Tan prolijo resulta nuestro entrevistado que, al momento de consultarle sobre la historia familiar, tomó una lapicera y un papel y nos dibujó un árbol genealógico, para dejar todo claro. Es que, en Mendoza, el apellido Soppelsa es sinónimo de helado. Porque, además de “Dante Soppelsa”, el negocio cuyo dueño es Flavio, también existe “Feruccio Soppelsa”. Entonces, el disparador para la charla fue: ¿tienen algo que ver entre ustedes? En ese momento, Flavio hizo el gráfico y nos dejó en claro que son familia, pero lejana, y que las heladerías no tienen nada que ver entre sí. De hecho, Ferruccio se ha expandido con otros locales, algo a lo que Flavio se resiste tajantemente, porque, entonces, no se podría controlar la mercadería que se vende.

Historia

“La historia comienza hace muchos años. Arranca en 1927, cuando llegan a Argentina. Mi abuelo Ernesto y su padre, Guarino, llegan con el tema del helado desde Italia. Llegan y comienzan una nueva historia. Hoy estamos por la cuarta generación, que soy yo. Esperemos que esto se pueda prolongar en el tiempo y se pueda mantener. Es un hermoso negocio y oficio el que tenemos”.

Dante Soppelsa se diferencia del resto de las heladerías por los ingredientes y la diversidad de sabores: “Hemos decidido usar mucha materia prima que se produce en Mendoza como el aceite de oliva y el vino. A eso le damos una importancia enorme porque representan nuestra provincia. Hemos desarrollado 18 sabores a partir de distintos varietales de vino. También tenemos dos sabores que considero deliciosos. Son el ‘lemmon olive oil’, que es limón batido con oliva, que combina perfectamente con un helado que también tenemos de palta.
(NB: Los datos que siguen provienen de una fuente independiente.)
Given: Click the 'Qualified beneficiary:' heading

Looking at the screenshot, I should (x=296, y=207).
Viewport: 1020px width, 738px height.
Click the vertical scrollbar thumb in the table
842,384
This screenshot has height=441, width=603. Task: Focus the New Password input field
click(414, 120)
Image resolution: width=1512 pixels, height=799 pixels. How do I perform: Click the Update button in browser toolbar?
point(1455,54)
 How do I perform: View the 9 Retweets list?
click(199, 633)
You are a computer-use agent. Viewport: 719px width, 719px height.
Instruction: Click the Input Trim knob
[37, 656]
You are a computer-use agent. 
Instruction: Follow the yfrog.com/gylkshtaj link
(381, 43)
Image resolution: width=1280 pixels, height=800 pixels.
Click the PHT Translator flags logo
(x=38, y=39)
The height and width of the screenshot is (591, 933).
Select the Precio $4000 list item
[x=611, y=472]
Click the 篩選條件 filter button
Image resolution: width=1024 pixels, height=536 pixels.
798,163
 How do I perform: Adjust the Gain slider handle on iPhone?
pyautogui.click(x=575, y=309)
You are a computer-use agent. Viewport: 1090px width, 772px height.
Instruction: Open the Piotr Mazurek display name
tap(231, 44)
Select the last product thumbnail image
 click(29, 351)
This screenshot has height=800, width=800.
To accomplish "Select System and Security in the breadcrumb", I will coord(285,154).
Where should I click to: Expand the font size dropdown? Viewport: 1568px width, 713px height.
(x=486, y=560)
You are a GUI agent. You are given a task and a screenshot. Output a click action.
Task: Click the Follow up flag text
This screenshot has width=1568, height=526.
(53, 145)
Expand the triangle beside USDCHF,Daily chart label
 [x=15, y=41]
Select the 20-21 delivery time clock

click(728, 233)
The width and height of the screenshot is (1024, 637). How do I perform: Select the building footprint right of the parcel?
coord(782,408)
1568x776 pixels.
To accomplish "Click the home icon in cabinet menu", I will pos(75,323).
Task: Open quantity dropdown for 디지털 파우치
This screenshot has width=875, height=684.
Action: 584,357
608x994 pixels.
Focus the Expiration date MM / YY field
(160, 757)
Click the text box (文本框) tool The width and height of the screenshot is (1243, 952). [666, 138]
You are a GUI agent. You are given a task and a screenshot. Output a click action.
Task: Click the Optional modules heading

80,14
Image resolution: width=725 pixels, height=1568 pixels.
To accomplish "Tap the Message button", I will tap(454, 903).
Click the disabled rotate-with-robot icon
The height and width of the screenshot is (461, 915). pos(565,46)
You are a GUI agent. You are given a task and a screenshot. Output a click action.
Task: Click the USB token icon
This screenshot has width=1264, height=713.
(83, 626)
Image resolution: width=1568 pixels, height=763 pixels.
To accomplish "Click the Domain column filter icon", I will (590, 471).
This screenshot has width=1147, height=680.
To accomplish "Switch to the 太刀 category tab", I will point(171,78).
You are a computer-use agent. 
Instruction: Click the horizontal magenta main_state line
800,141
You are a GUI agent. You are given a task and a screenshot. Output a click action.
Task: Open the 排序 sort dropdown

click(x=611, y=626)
Y también hemos desarrollado un chocolate con aceite de oliva, que tiene una cremosidad increíble, con el oliva que le aporta notas ácidas, que le dan un sabor increíble”.

Consultado sobre los sabores más pedidos, Flavio nos comenta que “cada cliente tiene su paladar, su preferencia y su gusto. ‘Caramel browine’ es un sabor diferente para cualquier cliente a quien le agrade un sabor más dulce. Pero también hay algo totalmente opuesto a eso que es un sabor al agua con frambuesas orgánicas del Valle de Uco y pétalos de rosas. Y el de palta es infaltable, nuestro clásico. Y otro que vale la pena probar es el de mora y coco”.

Artesanos del helado

Además de los sabores novedosos, Dante Soppelsa es especialista en decorar los helados. Ya sea en capelina, barquillo o pote, todos se adornan meticulosamente con cucharas y elementos que trazan líneas y dibujan formas sobre la superficie del helado. Además, los colores no son casualidad. No solo el sabor, sino también los colores contrastan de manera perfecta entre los distintos sabores, a lo que se suma alguna hojita de chocolate blanco, que terminan de decorar la foto entera.